Retratos de Siria
Los años de guerra fueron la consecuencia directa de medio siglo de gobierno de la familia Assad. Como los emperadores antiguos, eligieron reducir su reino a cenizas antes que escuchar a quienes se atrevieron a reclamar derechos. Ni los millones de desplazados, ni los cuerpos flotando en el Egeo, lograron conmover del todo al mundo. Siria quedó atrapada entre el estigma de Occidente y el abrazo cínico del llamado “Eje del Mal”.

A quienes escaparon no se les abrieron los puertos, se les cerraron las puertas. Algunos llegaron, otros se quedaron en el camino. Muchos naufragaron. Pero quienes lograron pisar Europa pronto descubrieron que el futuro prometido tampoco era muy distinto al que dejaron atrás. Porque ser sirio es, hoy, naufragar todos los días por un mendrugo, sin importar el lugar en el que se viva.
No huyeron solo del estruendo de las bombas. Huyeron de un régimen que obligó a cientos de miles de jóvenes y adultos a enrolarse en un ejército hecho para masacrar a sus propios hermanos. Pocos lo creyeron. Cuentan los tatuadores de Damasco que, tras la huida del dictador, encontraron trabajo cubriendo rostros de Assad grabados en la piel. El oftalmólogo devenido tirano desplegó una red de vigilancia interna tan extensa como enfermiza: muchos de sus perseguidos no representaban amenaza alguna. Bastaba con decir “dólar” para convertirse en objetivo.
El aparato de control reflejaba su desquicio. La mujabarat, los servicios secretos, extendieron sus tentáculos incluso fuera del país, ahogando suspiros en algún bar perdido del exilio. Así fue silenciando uno a uno.
Las historias de las cárceles sirias salieron a la superficie como un gas venenoso: no para escandalizar, sino para inhibir, para instalarse en la mente como un virus. Para recordarnos que, en Siria, el “sálvese quien pueda” se convirtió en única religión.
La desesperanza erosionó las ya difusas fronteras entre comunidades. Las acciones de los otros —los que sobrevivieron, los que huyeron, los que colaboraron, los que callaron— quedaron tatuadas en la memoria colectiva. En los rostros sirios se leen relatos cinematográficos: cada mirada cuenta la historia de un joven guerrero, de una anciana desplazada, de un niño perdido.
Cada gesto es testimonio de una Siria brutalizada hasta el hueso, por líderes locales y por forasteros
Mientras tanto, los medios del mundo mostraban al país como un tablero de dioses enfrentados. Pero Siria fue más bien la tumba de los hombres, empujados por intereses ajenos tras una revolución que fracasó.

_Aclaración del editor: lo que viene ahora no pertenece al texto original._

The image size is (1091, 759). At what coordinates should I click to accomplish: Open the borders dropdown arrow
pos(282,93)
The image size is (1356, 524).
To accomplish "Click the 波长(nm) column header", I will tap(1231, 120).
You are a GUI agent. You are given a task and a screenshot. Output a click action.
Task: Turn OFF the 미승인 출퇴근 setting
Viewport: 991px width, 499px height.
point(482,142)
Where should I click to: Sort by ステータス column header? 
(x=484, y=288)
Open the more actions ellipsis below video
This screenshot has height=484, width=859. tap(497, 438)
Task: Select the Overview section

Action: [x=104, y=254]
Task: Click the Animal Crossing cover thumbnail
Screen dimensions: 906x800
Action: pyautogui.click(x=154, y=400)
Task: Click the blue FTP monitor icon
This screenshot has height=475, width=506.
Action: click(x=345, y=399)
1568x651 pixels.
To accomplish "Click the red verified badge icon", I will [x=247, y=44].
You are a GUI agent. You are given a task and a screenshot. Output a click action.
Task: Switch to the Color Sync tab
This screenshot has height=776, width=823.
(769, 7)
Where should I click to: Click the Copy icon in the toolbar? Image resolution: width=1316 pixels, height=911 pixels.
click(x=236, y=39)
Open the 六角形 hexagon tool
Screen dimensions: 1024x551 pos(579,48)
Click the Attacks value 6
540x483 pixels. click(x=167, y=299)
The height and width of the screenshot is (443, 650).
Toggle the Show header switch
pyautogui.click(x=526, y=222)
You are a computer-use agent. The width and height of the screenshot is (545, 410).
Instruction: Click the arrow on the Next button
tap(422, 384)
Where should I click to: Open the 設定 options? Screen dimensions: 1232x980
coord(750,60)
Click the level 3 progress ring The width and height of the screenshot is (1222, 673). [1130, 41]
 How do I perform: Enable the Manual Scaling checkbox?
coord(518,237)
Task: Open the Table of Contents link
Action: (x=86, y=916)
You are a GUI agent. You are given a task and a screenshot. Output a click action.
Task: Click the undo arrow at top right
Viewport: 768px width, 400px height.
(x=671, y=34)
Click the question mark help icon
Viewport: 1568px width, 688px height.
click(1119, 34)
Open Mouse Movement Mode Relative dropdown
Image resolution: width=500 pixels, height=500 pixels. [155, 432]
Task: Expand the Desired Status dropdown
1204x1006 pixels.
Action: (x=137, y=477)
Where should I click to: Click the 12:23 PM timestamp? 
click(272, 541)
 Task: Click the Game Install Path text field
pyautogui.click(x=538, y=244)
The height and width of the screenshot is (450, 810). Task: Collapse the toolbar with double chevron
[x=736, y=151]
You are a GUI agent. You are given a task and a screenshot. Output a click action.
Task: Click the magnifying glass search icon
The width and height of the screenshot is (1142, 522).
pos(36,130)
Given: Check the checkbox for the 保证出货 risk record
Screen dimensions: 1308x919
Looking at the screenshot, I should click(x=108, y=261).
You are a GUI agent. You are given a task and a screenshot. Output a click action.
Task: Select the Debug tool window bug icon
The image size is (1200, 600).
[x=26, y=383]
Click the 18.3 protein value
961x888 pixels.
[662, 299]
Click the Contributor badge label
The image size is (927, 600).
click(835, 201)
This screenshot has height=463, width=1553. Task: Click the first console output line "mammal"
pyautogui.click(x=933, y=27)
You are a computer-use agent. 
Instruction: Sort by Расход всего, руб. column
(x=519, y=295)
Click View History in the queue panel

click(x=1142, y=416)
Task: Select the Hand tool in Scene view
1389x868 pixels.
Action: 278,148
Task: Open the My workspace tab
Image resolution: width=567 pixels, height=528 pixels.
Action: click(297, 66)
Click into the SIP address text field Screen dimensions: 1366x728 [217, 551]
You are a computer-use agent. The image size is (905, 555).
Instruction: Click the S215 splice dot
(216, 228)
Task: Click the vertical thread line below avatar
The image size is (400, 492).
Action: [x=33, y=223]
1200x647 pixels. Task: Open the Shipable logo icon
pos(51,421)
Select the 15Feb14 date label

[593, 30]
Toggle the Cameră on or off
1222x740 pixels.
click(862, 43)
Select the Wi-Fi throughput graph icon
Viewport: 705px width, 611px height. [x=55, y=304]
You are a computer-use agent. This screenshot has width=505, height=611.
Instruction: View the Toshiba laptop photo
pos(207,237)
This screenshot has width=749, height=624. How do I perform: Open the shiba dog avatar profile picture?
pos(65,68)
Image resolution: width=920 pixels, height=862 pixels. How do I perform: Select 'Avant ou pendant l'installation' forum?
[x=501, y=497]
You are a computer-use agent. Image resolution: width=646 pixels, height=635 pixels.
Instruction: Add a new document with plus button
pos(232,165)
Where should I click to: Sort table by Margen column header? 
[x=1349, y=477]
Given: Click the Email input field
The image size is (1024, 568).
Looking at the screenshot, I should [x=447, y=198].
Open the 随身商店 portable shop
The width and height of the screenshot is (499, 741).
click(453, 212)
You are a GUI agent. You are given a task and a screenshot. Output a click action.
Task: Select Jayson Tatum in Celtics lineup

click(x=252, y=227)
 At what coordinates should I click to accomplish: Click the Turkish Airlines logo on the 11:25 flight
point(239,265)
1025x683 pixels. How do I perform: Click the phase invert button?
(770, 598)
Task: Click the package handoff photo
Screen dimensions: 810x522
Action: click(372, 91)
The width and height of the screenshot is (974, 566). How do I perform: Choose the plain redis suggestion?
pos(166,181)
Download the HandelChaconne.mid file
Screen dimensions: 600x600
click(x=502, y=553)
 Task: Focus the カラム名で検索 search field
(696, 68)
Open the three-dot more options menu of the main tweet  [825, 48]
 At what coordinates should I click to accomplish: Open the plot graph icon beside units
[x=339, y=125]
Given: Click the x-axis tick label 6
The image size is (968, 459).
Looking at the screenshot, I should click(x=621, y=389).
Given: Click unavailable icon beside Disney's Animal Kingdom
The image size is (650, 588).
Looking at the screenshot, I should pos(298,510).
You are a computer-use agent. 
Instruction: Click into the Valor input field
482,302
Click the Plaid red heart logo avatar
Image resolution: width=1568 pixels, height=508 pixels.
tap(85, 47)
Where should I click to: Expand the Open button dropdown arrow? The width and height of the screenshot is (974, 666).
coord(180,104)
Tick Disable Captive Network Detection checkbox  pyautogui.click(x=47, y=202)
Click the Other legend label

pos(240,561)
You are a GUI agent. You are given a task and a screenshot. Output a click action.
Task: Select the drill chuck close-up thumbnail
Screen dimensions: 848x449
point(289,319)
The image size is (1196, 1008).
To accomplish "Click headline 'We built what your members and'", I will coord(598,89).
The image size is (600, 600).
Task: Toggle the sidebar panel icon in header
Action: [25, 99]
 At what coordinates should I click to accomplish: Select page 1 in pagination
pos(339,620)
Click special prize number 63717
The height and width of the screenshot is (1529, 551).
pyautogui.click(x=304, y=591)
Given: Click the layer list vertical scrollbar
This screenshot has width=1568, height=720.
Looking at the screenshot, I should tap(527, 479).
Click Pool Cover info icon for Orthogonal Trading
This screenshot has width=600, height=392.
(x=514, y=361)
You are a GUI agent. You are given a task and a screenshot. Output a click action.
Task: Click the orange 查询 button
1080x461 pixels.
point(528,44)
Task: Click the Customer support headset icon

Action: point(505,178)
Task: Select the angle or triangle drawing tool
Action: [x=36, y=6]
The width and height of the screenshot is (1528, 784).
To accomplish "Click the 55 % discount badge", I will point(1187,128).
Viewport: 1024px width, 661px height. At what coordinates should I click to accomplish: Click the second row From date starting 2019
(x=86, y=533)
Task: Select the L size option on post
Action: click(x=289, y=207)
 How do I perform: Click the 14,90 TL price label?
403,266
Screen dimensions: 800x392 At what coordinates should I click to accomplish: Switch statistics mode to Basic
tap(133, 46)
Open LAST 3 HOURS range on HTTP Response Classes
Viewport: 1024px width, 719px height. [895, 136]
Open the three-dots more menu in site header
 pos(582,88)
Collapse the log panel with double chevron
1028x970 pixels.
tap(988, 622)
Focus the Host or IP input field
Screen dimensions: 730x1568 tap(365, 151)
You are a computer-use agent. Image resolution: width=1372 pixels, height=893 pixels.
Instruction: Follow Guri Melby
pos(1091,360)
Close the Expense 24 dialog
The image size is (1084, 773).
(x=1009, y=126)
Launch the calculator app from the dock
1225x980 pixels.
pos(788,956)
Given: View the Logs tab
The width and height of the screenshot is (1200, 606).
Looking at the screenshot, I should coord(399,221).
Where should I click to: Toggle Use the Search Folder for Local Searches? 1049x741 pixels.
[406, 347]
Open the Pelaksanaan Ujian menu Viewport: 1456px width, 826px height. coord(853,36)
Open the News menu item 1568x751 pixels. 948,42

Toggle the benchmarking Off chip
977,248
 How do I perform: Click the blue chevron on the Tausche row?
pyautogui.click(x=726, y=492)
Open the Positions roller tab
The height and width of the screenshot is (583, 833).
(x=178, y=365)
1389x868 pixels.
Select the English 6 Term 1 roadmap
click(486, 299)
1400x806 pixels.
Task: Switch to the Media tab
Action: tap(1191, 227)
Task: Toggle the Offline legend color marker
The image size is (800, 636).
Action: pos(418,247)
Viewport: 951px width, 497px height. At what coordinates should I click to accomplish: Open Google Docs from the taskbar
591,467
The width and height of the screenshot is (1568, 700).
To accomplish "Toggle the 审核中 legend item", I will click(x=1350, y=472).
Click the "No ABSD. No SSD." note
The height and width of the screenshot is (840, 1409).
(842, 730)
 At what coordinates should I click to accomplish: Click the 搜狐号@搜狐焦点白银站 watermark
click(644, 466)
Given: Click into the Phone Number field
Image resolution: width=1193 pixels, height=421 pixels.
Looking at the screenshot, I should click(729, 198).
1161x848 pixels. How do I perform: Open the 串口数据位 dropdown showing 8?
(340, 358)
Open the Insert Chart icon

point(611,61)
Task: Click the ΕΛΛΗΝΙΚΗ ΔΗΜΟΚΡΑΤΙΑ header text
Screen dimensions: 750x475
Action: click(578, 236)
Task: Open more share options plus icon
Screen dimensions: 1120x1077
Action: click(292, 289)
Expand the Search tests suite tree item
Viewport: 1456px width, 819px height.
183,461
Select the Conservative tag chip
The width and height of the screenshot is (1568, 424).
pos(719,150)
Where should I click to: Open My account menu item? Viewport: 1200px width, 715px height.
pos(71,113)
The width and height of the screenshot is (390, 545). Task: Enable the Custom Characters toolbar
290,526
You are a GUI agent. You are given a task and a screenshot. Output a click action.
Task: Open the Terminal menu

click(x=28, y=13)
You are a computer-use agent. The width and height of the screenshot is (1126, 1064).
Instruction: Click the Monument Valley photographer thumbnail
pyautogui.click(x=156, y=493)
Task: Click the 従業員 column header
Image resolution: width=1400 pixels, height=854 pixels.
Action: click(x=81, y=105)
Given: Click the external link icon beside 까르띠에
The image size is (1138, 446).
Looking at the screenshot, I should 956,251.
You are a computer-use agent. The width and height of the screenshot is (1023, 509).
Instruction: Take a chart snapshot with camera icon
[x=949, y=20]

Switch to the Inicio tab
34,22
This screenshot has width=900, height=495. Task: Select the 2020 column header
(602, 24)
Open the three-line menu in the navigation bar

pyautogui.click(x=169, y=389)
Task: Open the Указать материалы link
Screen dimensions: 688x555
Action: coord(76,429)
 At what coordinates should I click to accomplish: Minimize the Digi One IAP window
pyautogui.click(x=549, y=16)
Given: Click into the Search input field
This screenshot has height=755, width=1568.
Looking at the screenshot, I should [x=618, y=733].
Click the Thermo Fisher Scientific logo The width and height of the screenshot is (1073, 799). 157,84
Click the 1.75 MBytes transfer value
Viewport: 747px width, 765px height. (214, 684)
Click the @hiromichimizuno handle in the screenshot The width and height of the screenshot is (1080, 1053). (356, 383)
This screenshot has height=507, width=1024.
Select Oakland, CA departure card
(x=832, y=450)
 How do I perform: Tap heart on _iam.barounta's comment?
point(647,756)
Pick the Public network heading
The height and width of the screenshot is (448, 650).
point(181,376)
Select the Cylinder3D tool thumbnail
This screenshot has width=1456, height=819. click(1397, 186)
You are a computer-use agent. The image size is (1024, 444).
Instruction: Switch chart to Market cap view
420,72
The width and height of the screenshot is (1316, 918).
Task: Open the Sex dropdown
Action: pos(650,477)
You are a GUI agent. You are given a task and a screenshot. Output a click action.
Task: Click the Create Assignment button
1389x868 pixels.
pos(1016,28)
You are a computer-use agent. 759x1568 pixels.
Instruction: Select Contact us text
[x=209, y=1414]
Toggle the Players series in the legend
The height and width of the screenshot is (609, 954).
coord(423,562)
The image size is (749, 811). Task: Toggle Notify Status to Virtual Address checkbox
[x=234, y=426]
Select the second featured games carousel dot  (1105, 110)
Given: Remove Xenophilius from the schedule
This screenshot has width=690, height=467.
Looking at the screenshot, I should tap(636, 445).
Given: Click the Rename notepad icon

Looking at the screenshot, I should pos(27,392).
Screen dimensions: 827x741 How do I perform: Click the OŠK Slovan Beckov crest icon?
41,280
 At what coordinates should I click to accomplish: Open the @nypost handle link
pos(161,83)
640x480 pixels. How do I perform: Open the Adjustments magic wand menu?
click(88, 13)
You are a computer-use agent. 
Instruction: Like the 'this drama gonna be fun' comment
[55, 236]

La muerte sigue oliendo en Tadmor. Los huesos aún están desparramados en Yarmouk. Las minas siguen mutilando en los campos de Idlib. El polvo sigue respirándose en Jaramana. En Homs, los niños juegan con restos humanos. Las heridas están a la vista. Y su cicatrización, si llega, tomará más que tiempo.
Quedará entre quienes permanecieron —y quienes regresan— la tarea de cavar los cimientos del nuevo futuro. Aunque sea sobre ruinas. Aunque el mundo ya no mire.
Pero incluso en medio del derrumbe, Siria sigue hablando. Lo hace a través del olor de su pan, amasado entre escombros. En los cánticos de quienes resisten, de quienes escriben, de quienes filman con un celular desde un balcón agujereado por los obuses. Porque contar lo que pasó —y lo que pasa— se volvió un acto de supervivencia. La verdad, en Siria, también fue perseguida. Pero encontró grietas para colarse. En los mercados subterráneos de Raqqa, en los pasillos oscuros de Alepo, en los mensajes codificados que cruzaron fronteras a escondidas. Hay historias que lograron escapar, aunque el precio haya sido perder la voz o el cuerpo.
Hoy, el mayor desafío no es reconstruir paredes, sino volver a confiar. Volver a tender la mano, volver a decir “nosotros”. Después de tanto horror, la identidad también quedó fracturada. Los exiliados miran con distancia el país que dejaron, y quienes se quedaron desconfían de los que volvieron. Aun así, hay quienes plantan árboles en medio del polvo. Quienes levantan escuelas con ladrillos recuperados. Quienes inventan un idioma nuevo entre las ruinas. La Siria del futuro no será la de los mapas ni la de los noticieros, sino la que logren imaginar quienes aún se atreven a nombrarla.